● Excerpted passage
↓

### The Smart Supplier: Optimizing Orders in a Fluctuating Market - 6 Marks

Develop a reinforcement learning agent using dynamic programming to help a Smart Supplier decide which products to manufacture and sell each day to maximize profit. The agent must learn the optimal policy for choosing daily production quantities, considering its limited raw materials and the unpredictable daily demand and selling prices for different products.

#### **Scenario**
 A small Smart Supplier manufactures two simple products: Product A and Product B. Each day, the supplier has a limited amount of raw material. The challenge is that the market demand and selling price for Product A and Product B change randomly each day, making some products more profitable than others at different times. The supplier needs to decide how much of each product to produce to maximize profit while managing their limited raw material.

#### **Objective**
The Smart Supplier's agent must learn the optimal policy π∗ using dynamic programming (Value Iteration or Policy Iteration) to decide how many units of Product A and Product B to produce each day to maximize the total profit over the fixed number of days, given the daily changing market conditions and limited raw material.

### --- 1. Custom Environment Creation (SmartSupplierEnv) --- ( 1 Mark )

In [13]:
!pip install numpy
import numpy as np
import random
from collections import defaultdict

# ------------------------
# 1. Define Environment
# ------------------------

# Raw material per day
MAX_RM = 10

# Market states
MARKET_STATES = {
    1: {'price_A': 8, 'price_B': 2},   # High Demand A
    2: {'price_A': 3, 'price_B': 5},   # High Demand B
}

# Actions: (units of A, units of B) and their RM cost
ACTIONS = {
    'Produce_2A_0B': (2, 0),
    'Produce_1A_2B': (1, 2),
    'Produce_0A_5B': (0, 5),
    'Produce_3A_0B': (3, 0),
    'Do_Nothing':     (0, 0),
}
ACTION_LIST = list(ACTIONS.keys())

↑

● Set tasks
**a.** Print the part of the Smart Supplier assignment that begins at the words "Develop a reinforcement" and stops after the words "for different products.".
**b.** List every action name defined in the ACTIONS dictionary of the Smart Supplier assignment.
**c.** In the Smart Supplier assignment, what is the price of Product B in market state 2?
The material that comes next has no connection to the Smart Supplier assignment.

● Record list
↓

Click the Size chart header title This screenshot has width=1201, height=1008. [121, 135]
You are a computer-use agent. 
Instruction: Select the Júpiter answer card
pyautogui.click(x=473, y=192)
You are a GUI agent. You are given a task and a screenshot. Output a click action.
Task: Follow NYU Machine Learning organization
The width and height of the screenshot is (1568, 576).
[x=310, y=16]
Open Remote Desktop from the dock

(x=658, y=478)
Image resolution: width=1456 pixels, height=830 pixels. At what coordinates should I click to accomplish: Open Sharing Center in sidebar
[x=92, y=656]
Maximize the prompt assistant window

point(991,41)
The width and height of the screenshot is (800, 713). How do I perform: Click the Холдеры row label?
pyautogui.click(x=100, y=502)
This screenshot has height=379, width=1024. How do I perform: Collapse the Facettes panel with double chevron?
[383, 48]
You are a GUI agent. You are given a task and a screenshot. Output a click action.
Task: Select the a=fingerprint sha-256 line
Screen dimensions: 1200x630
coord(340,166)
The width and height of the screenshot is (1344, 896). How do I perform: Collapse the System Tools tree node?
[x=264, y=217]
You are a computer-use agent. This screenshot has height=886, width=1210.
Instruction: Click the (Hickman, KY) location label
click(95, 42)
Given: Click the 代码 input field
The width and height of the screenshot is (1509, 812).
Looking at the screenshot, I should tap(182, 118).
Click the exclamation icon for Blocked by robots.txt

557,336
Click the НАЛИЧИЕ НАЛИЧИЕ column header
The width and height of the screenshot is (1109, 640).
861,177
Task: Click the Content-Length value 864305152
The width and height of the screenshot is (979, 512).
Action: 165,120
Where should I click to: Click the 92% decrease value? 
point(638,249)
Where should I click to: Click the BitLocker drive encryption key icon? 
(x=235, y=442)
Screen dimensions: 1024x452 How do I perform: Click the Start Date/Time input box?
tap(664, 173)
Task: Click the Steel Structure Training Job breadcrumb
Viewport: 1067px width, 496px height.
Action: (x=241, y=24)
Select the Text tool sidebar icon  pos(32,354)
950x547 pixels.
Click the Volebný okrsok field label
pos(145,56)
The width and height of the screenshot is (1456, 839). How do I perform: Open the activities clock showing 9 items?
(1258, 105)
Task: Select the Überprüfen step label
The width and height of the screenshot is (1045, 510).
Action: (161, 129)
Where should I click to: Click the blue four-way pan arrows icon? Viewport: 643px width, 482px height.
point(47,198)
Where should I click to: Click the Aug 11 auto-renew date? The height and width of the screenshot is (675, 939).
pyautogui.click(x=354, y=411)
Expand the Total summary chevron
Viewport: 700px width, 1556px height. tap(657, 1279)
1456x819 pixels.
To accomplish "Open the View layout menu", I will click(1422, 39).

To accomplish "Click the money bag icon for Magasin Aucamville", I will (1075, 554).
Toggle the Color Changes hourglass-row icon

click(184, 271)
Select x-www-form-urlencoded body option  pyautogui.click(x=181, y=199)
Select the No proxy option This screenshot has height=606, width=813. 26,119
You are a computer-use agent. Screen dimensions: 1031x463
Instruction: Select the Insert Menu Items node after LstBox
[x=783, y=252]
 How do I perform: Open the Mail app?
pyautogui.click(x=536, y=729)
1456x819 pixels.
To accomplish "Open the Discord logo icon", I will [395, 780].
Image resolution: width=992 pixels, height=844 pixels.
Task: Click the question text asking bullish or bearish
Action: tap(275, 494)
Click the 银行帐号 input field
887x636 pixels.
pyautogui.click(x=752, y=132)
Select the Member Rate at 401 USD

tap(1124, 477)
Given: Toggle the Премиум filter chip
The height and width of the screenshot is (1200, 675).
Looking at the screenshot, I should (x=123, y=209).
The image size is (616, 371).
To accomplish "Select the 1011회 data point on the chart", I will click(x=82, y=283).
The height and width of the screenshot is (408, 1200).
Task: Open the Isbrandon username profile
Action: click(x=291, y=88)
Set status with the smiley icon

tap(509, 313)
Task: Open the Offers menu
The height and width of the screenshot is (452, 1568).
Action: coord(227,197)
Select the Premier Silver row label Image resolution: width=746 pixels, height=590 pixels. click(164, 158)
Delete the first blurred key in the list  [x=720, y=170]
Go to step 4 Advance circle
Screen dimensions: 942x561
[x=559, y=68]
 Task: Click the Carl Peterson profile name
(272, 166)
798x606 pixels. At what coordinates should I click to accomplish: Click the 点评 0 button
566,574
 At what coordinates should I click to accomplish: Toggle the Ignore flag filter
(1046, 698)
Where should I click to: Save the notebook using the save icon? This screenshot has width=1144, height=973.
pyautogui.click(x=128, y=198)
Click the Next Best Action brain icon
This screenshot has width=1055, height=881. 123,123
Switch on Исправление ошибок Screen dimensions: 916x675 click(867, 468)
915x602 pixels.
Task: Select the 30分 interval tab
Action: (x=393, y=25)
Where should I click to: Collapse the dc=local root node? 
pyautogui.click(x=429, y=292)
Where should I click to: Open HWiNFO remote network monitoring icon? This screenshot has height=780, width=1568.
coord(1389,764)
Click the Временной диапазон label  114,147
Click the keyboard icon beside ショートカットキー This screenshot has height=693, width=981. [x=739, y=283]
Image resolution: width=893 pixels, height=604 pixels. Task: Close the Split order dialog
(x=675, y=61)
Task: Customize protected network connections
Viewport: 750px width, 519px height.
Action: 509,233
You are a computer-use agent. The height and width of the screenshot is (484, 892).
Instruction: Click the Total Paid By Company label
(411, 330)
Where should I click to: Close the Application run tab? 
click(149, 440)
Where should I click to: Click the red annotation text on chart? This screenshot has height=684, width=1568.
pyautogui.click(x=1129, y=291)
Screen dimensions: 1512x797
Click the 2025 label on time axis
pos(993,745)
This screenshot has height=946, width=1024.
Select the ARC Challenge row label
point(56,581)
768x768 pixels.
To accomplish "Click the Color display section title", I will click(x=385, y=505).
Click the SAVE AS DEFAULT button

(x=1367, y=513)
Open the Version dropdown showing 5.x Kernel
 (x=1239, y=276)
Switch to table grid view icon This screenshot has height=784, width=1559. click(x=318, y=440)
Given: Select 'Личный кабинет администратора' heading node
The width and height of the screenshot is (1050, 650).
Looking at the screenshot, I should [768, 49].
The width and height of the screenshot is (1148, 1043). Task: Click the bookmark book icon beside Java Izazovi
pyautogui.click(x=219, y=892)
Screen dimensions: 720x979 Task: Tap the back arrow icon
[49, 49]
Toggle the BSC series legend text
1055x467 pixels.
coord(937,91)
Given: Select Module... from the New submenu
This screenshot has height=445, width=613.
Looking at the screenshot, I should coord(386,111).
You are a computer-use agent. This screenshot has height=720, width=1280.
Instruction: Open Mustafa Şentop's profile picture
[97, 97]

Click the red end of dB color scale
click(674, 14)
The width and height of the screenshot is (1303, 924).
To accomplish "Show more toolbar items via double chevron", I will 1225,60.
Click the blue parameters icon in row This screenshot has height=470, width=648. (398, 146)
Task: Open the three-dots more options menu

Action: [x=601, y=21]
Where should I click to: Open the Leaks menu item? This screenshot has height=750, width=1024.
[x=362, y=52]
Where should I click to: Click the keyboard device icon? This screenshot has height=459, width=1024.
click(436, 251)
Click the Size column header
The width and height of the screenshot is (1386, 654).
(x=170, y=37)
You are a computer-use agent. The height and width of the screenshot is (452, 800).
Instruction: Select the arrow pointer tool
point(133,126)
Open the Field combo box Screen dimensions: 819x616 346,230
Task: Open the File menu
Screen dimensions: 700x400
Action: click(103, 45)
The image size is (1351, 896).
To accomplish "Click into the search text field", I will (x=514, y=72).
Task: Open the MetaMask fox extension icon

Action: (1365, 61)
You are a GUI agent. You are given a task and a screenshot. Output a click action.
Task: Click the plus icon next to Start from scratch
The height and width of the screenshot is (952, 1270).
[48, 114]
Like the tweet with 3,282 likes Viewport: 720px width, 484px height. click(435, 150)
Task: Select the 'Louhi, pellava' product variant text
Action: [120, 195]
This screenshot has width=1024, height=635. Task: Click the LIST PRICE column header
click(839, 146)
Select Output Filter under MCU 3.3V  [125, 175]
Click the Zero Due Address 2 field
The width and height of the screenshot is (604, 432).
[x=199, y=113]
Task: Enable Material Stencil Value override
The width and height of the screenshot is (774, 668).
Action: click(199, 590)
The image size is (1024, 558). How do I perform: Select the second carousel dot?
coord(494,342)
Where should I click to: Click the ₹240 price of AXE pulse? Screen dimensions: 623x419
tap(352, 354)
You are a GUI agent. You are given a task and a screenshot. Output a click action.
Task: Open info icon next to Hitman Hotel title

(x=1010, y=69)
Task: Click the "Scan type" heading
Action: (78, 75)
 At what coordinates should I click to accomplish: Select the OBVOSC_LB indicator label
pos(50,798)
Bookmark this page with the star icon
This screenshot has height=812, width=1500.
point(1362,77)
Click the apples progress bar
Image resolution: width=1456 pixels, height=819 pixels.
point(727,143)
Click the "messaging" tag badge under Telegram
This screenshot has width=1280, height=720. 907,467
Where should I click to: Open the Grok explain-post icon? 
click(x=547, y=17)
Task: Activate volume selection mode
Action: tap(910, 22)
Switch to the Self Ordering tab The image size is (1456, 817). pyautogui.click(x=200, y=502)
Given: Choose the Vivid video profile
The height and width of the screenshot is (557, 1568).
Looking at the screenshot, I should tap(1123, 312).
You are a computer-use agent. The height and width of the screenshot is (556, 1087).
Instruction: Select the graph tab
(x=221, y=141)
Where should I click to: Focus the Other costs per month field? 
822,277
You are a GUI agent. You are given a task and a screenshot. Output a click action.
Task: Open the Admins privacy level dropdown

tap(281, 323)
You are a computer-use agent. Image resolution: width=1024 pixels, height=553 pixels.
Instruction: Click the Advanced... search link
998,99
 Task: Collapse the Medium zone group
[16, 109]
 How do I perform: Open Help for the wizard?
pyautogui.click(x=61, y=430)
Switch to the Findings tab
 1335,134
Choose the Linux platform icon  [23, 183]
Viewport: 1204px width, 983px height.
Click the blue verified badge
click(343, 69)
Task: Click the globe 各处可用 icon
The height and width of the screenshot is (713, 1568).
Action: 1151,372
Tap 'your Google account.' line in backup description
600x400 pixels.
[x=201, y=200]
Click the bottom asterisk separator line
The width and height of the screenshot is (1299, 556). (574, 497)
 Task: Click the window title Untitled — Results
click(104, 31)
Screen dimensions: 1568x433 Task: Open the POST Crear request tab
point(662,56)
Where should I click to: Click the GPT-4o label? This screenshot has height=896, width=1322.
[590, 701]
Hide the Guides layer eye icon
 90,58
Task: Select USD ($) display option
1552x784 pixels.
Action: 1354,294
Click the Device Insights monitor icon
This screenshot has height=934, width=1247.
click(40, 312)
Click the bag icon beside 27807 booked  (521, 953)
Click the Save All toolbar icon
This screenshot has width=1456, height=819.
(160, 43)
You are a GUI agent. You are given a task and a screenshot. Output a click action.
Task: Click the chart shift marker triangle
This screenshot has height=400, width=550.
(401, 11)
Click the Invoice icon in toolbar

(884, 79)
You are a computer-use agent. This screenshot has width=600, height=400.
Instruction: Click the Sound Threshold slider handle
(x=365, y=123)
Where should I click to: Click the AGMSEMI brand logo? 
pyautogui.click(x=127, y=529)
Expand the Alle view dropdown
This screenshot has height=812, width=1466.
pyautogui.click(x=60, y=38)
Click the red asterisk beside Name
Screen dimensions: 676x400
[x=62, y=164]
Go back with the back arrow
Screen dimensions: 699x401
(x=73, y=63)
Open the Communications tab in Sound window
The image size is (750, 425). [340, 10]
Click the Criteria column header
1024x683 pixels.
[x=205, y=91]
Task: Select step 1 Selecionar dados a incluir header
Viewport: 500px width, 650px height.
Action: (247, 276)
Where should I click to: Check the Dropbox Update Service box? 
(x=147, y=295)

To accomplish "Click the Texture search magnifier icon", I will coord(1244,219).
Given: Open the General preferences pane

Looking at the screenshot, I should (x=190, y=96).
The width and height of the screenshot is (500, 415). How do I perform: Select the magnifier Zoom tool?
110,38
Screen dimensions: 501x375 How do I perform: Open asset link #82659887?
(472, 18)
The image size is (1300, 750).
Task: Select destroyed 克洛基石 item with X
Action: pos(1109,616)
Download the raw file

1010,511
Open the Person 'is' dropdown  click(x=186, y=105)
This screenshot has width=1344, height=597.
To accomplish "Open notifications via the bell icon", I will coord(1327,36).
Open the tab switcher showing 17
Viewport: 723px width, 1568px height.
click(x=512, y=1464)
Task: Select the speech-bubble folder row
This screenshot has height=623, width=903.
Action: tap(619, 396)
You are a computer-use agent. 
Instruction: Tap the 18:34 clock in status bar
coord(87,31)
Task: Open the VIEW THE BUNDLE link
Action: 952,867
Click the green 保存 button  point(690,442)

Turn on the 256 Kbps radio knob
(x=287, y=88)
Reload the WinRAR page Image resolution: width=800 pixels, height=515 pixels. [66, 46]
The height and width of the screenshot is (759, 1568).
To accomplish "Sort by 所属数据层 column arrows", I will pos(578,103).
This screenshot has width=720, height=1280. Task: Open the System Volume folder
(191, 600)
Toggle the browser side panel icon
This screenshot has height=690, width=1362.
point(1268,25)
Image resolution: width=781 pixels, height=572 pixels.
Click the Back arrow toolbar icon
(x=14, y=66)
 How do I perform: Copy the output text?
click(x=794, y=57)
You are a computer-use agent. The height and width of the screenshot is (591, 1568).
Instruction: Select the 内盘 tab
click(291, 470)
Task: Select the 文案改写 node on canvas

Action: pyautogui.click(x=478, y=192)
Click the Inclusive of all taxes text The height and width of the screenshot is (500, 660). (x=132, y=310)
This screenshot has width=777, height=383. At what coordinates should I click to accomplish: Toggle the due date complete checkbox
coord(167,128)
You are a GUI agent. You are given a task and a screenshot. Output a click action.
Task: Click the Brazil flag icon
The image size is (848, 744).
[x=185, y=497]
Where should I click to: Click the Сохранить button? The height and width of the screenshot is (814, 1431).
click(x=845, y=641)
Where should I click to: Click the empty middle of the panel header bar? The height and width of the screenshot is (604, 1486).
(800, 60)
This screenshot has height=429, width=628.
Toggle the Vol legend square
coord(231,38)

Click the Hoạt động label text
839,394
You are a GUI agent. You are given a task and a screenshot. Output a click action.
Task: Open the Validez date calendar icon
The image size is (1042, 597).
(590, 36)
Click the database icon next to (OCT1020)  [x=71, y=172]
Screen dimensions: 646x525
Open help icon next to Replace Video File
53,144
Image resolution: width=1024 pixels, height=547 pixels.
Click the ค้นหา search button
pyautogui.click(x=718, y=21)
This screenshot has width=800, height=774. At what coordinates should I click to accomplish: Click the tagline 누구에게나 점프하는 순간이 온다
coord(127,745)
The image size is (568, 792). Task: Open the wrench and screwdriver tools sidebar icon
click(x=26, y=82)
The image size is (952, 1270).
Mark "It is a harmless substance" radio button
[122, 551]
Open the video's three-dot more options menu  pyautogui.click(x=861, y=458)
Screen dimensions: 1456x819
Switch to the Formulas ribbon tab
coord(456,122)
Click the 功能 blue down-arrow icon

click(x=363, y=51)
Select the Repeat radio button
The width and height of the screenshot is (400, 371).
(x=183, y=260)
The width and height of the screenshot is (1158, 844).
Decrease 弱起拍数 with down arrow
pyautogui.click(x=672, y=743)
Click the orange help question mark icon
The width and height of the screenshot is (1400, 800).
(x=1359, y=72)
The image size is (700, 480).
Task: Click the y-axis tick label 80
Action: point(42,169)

↑

● Responses to the exercise
**a.**
Develop a reinforcement learning agent using dynamic programming to help a Smart Supplier decide which products to manufacture and sell each day to maximize profit. The agent must learn the optimal policy for choosing daily production quantities, considering its limited raw materials and the unpredictable daily demand and selling prices for different products.

**b.**
Produce_2A_0B
Produce_1A_2B
Produce_0A_5B
Produce_3A_0B
Do_Nothing

**c.** 5